Re: [PATCH] block: fix kobject double initialization in add_disk
From: Nilay Shroff
Date: Fri Aug 08 2025 - 05:43:18 EST
On 8/8/25 2:04 PM, Yu Kuai wrote:
> Hi,
>
> 在 2025/08/08 16:09, Nilay Shroff 写道:
>>
>>
>> On 8/8/25 6:18 AM, Yu Kuai wrote:
>>> Hi,
>>>
>>> 在 2025/08/07 21:44, Zheng Qixing 写道:
>>>> Hi,
>>>>
>>>>
>>>> 在 2025/8/7 19:47, Nilay Shroff 写道:
>>>>>
>>>>> On 8/7/25 12:50 PM, Zheng Qixing wrote:
>>>>>> From: Zheng Qixing <zhengqixing@xxxxxxxxxx>
>>>>>>
>>>>>> Device-mapper can call add_disk() multiple times for the same gendisk
>>>>>> due to its two-phase creation process (dm create + dm load). This leads
>>>>>> to kobject double initialization errors when the underlying iSCSI devices
>>>>>> become temporarily unavailable and then reappear.
>>>>>>
>>>>>> However, if the first add_disk() call fails and is retried, the queue_kobj
>>>>>> gets initialized twice, causing:
>>>>>>
>>>>>> kobject: kobject (ffff88810c27bb90): tried to init an initialized object,
>>>>>> something is seriously wrong.
>>>>>> Call Trace:
>>>>>> <TASK>
>>>>>> dump_stack_lvl+0x5b/0x80
>>>>>> kobject_init.cold+0x43/0x51
>>>>>> blk_register_queue+0x46/0x280
>>>>>> add_disk_fwnode+0xb5/0x280
>>>>>> dm_setup_md_queue+0x194/0x1c0
>>>>>> table_load+0x297/0x2d0
>>>>>> ctl_ioctl+0x2a2/0x480
>>>>>> dm_ctl_ioctl+0xe/0x20
>>>>>> __x64_sys_ioctl+0xc7/0x110
>>>>>> do_syscall_64+0x72/0x390
>>>>>> entry_SYSCALL_64_after_hwframe+0x76/0x7e
>>>>>>
>>>>>> Fix this by separating kobject initialization from sysfs registration:
>>>>>> - Initialize queue_kobj early during gendisk allocation
>>>>>> - add_disk() only adds the already-initialized kobject to sysfs
>>>>>> - del_gendisk() removes from sysfs but doesn't destroy the kobject
>>>>>> - Final cleanup happens when the disk is released
>>>>>>
>>>>>> Fixes: 2bd85221a625 ("block: untangle request_queue refcounting from sysfs")

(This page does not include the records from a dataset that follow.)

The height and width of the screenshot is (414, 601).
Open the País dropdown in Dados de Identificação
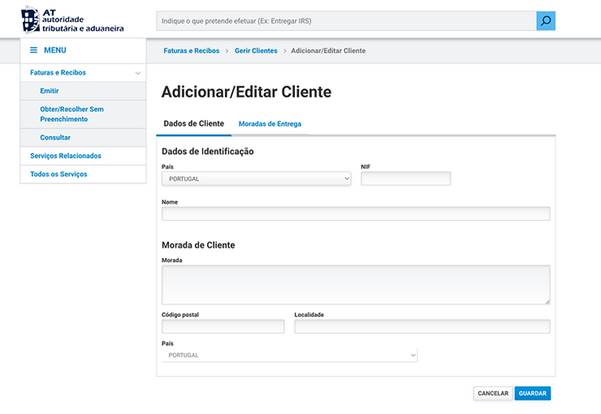click(256, 179)
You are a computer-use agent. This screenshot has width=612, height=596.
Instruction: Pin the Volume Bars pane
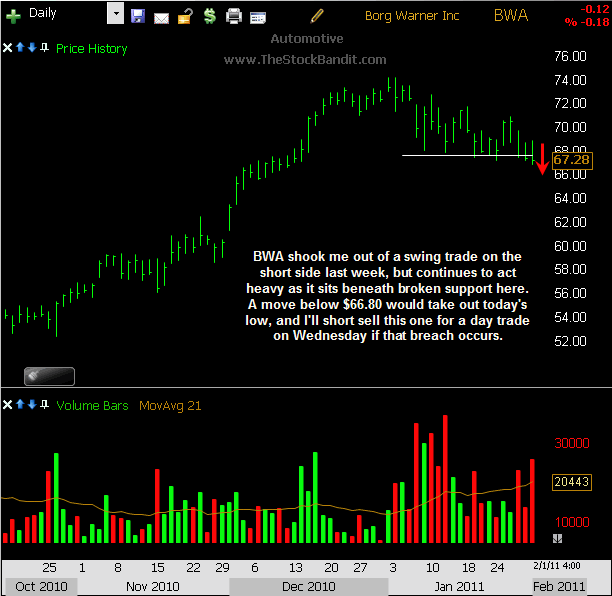tap(44, 405)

>>>>>> Reported-by: Li Lingfeng <lilingfeng3@xxxxxxxxxx>
>>>>>> Closes: https://lore.kernel.org/all/83591d0b-2467-433c-bce0-5581298eb161@xxxxxxxxxx/
>>>>>> Signed-off-by: Zheng Qixing <zhengqixing@xxxxxxxxxx>
>>>>>> ---
>>>>>> block/blk-sysfs.c | 4 +---
>>>>>> block/blk.h | 1 +
>>>>>> block/genhd.c | 2 ++
>>>>>> 3 files changed, 4 insertions(+), 3 deletions(-)
>>>>>>
>>>>>> diff --git a/block/blk-sysfs.c b/block/blk-sysfs.c
>>>>>> index 396cded255ea..37d8654faff9 100644
>>>>>> --- a/block/blk-sysfs.c
>>>>>> +++ b/block/blk-sysfs.c
>>>>>> @@ -847,7 +847,7 @@ static void blk_queue_release(struct kobject *kobj)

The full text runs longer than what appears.